No existe, de hecho, cosa más parecida al corazón humano que la mochila de un peregrino. En ella, por caber poco, hay solo lo esencial. Un trozo de pan para compartir, y el agua para quitar la sed… y basta con ello. El peregrino no puede cargar con las pesadas felicidades institucionalizadas que ha construido la cultura. Éstas le sirven a quien prefiere renunciar al camino, y asentarse en un sitio y preferir el tener al ser; pero el caminante solo cuenta con el ser, todo el resto sobra y es peso molesto del que hay que librarse.

Es por todo esto que el peregrino del alma no debe detenerse mucho tiempo; apenas para pasar la noche y reparar las fuerzas. Ni puede tampoco cargar con más peso que el de su propia alma, que es liviana como hojas a merced de la brisa de otoño… el alma es feliz revoloteando por los aires, lejos de la pesadez del suelo. El suelo está hecho para los pies, y los pies están hechos para el peregrino. Si el peregrino se queda en el suelo, no florece; se hunde y se marchita. Pero cuando camina, florece y deja a su paso los frutos, las flores y los perfumes de su andar. Y es feliz.

» MATERIAL:
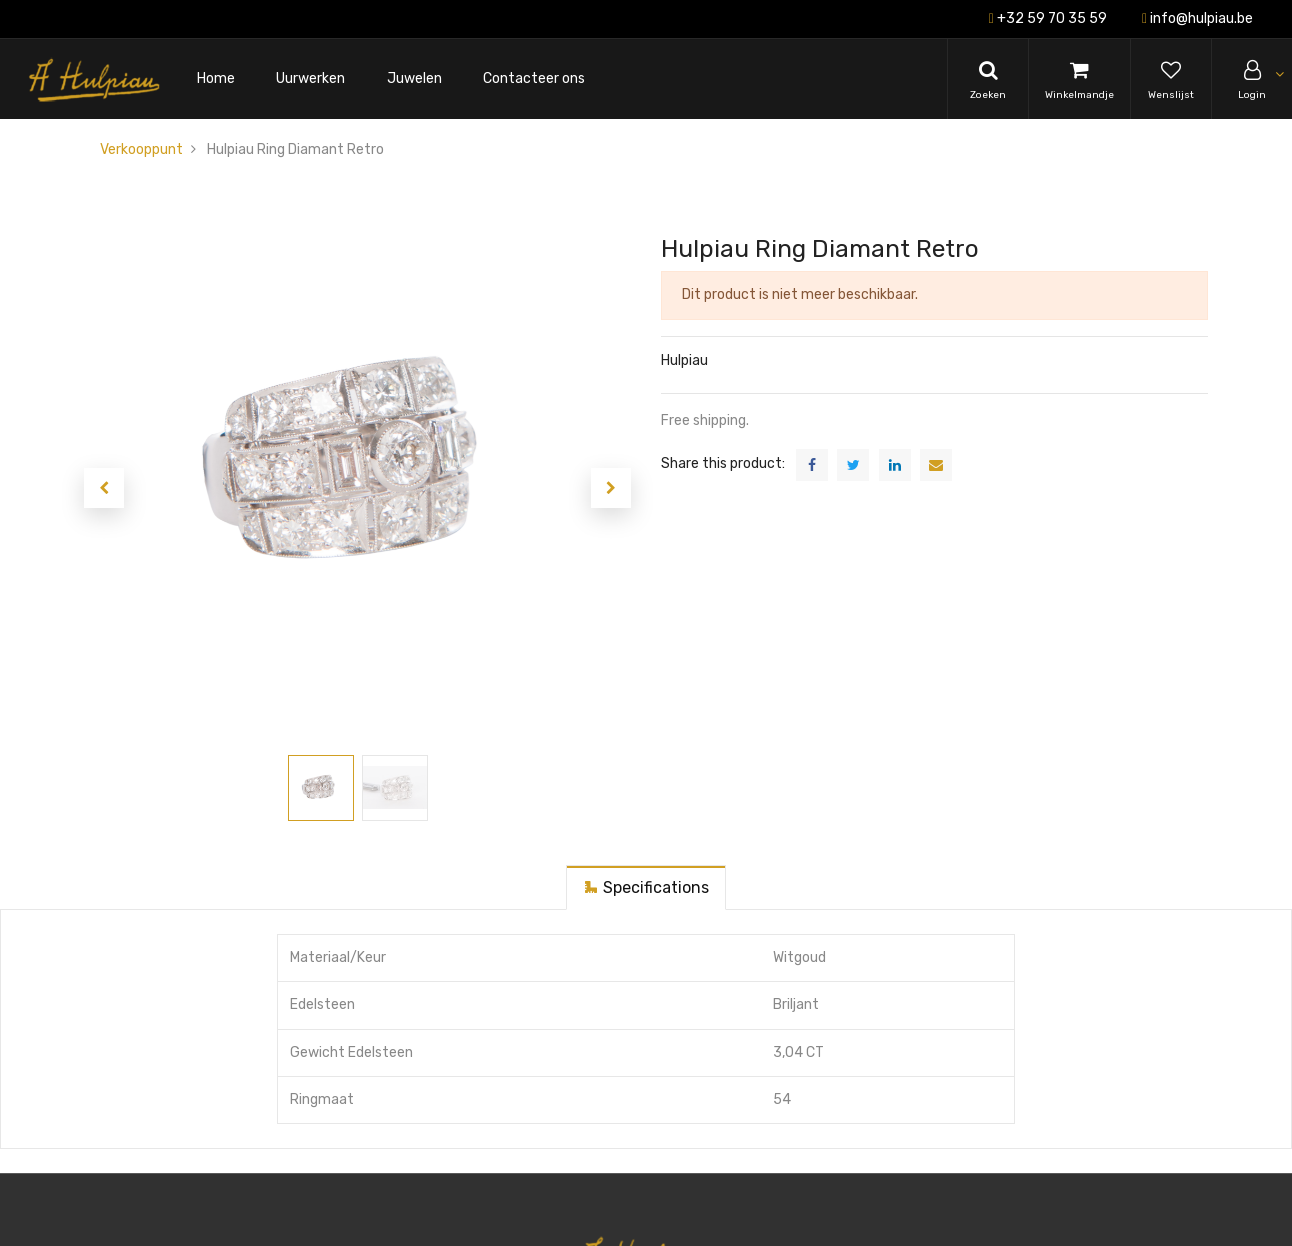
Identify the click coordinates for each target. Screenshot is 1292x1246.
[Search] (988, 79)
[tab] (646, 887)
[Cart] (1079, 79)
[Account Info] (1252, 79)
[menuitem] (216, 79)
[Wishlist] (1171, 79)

» ACCIONES REQUERIDAS:
[1] Según el fragmento sobre el peregrino, ¿qué lleva el peregrino en su mochila?
[2] Indique si cada afirmación concuerda con el fragmento sobre el peregrino. Responda sí o no y cite las palabras del fragmento que lo deciden.
(a) El peregrino del alma debe detenerse mucho tiempo en cada lugar.
(b) El alma del peregrino es liviana como las hojas.
(c) Cuando el peregrino se queda en el suelo, florece.
[3] Prosiga el fragmento sobre el peregrino a partir de su última oración.

» RESPUESTAS:
[1] Un trozo de pan para compartir y el agua para quitar la sed.

[2]
(a) No: «el peregrino del alma no debe detenerse mucho tiempo».
(b) Sí: «es liviana como hojas a merced de la brisa de otoño».
(c) No: «Si el peregrino se queda en el suelo, no florece; se hunde y se marchita».

[3]
*

Y así, caminando, el camino me llevó a lo que querías decirme. Voy a tratar de decirlo yo, con ayuda de esta pintura de mi madre:


En esta pintura de la Santa Cena, de 1976, estás sentado a la mesa con dos de tus apóstoles. He preguntado a mi madre quiénes son; el que está junto a ti es Juan, el discípulo amado, de quién ya he hablado en “Quien ama, corre y vuela”, capítulo quinto de esta obra; específicamente hablé en ese texto de sus amorosas carreras por llegar al sepulcro vacío, y de otras personas que en la Biblia corren por amor. El otro apóstol no es ninguno en especial; podría tratarse de Pedro, Santiago o Andrés, o cualquiera de ellos…

No quise hacer ninguna otra pregunta sobre esta pintura. Simplemente, he decidido tomarla tal como la veo, para hablar de mi experiencia hoy en el desierto. Trataré de relacionarla con esa frase que ha llegado a mi cabeza apenas despertar del sueño:

El desierto no es un asunto solitario…

…y con el sueño en sí. Y no podría comenzar por otro sitio que, precisamente, por ese camino que lleva a la Cena, desde la lejanía del desierto.

El camino viene a la Cena, al encuentro contigo, desde la noche. Se pierde a lo lejos entre nubes y montañas, bajo el resplandor medio oculto de la luna. Al ver esto no puedo evitar pensar en lo que me dices en el libro de Oseas:

Voy a seducirte,
te llevaré al desierto
y te hablaré al corazón.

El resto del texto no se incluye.